| Task objective |
Your answer must be the full listing, word for word, with no images in it.

| Available records |
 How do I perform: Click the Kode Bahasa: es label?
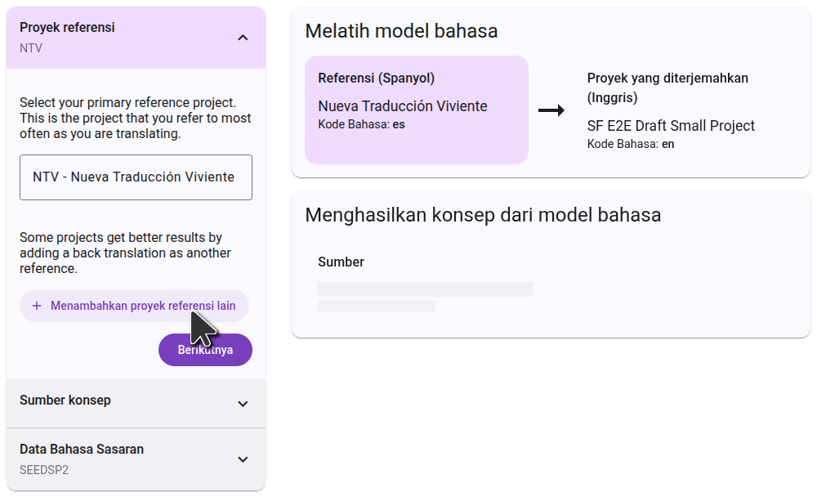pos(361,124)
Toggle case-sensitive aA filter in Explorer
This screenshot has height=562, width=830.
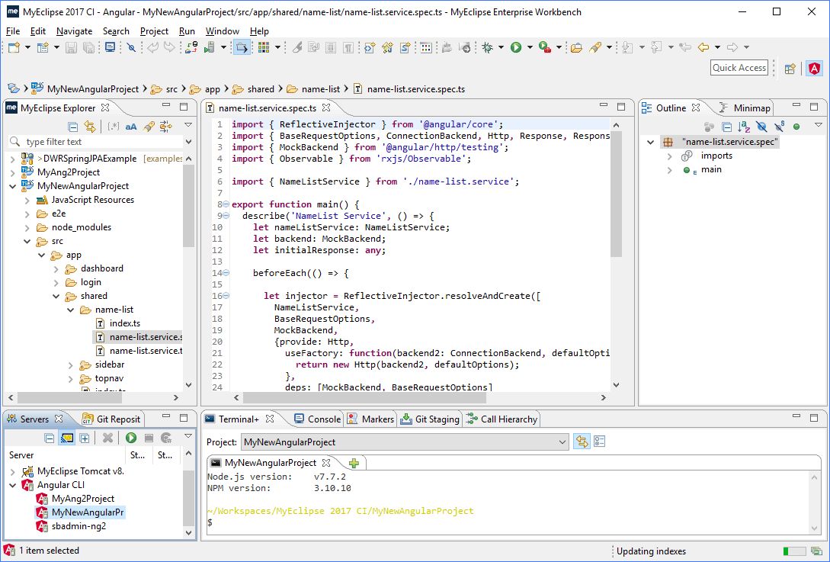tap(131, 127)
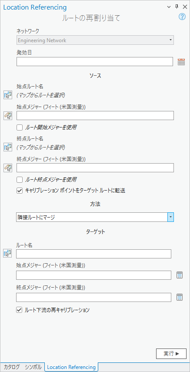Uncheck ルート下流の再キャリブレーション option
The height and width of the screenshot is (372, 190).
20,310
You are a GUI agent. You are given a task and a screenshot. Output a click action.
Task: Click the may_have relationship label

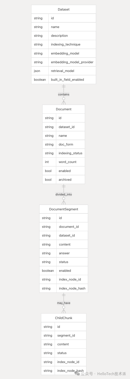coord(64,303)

| Answer space |
 How do I perform: Click the Kode Bahasa: es label?
pos(361,124)
Toggle case-sensitive aA filter in Explorer
This screenshot has height=562, width=830.
tap(131, 127)
Uncheck ルート下流の再キャリブレーション option
The height and width of the screenshot is (372, 190).
20,310
You are a GUI agent. You are given a task and a screenshot. Output a click action.
Task: Click the may_have relationship label

coord(64,303)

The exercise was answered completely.